When a line of the entries contains "agent", please list that line.

Stored data entries »
════════════════

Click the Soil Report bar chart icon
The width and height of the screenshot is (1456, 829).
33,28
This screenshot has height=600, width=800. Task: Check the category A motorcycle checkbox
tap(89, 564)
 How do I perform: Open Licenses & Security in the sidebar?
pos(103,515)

════════════════

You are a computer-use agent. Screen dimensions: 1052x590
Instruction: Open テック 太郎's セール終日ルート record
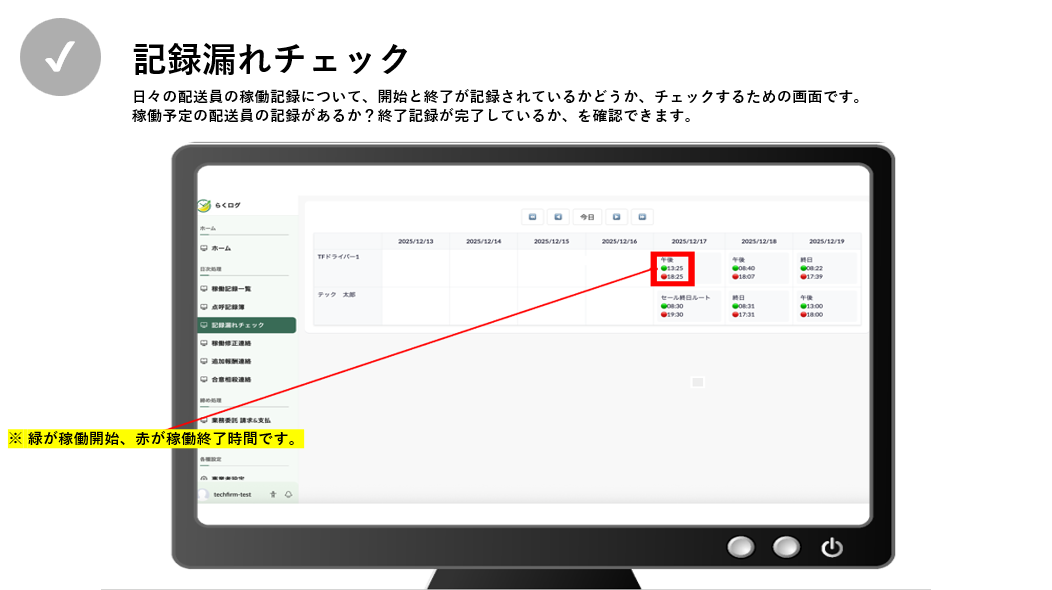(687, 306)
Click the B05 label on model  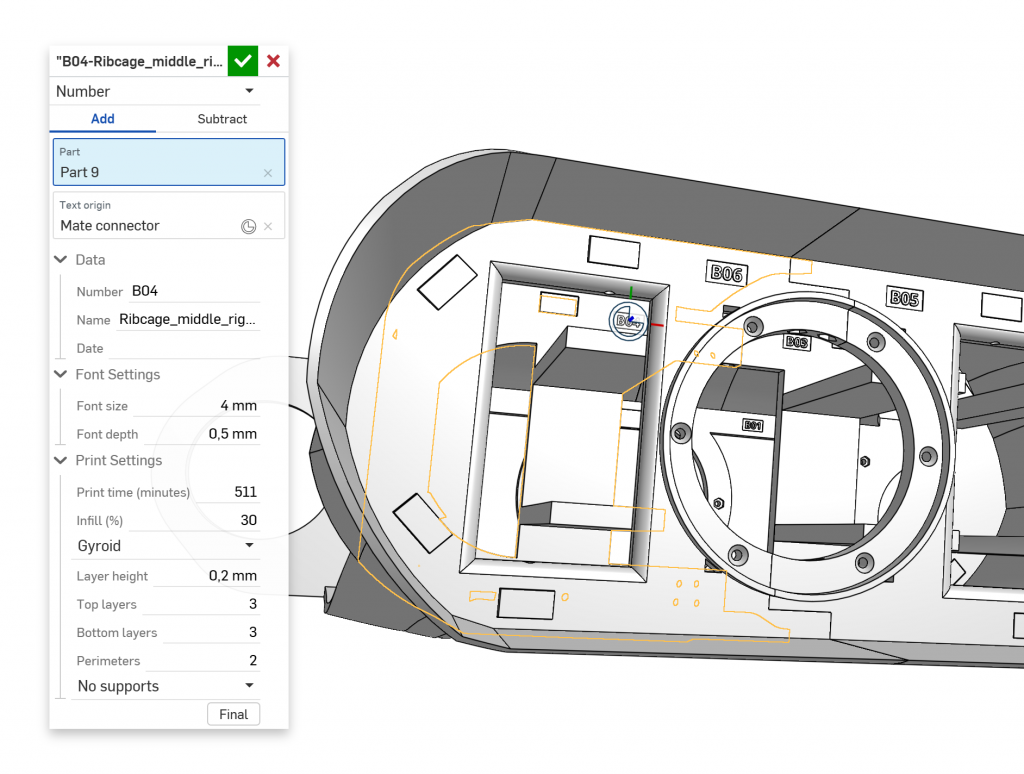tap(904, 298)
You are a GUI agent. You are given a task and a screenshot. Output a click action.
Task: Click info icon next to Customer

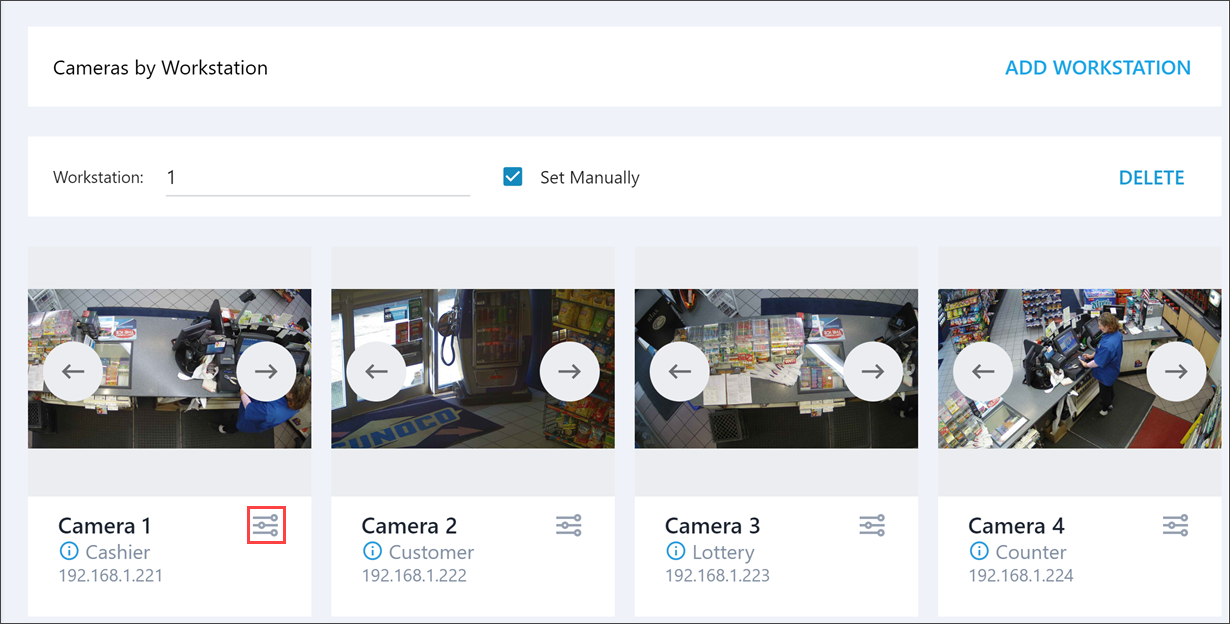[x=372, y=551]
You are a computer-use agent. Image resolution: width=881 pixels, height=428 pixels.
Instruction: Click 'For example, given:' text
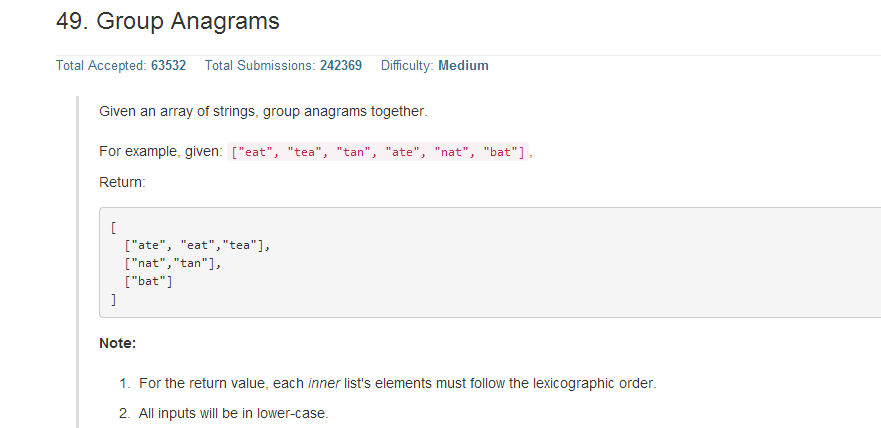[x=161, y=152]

════════════════

PROBLEM SOLUTION »
You are a computer-use agent. Screen dimensions: 1052x590
You are a GUI agent. You are given a task and a screenshot. Output a click action.
You are a computer-use agent. Image resolution: width=881 pixels, height=428 pixels.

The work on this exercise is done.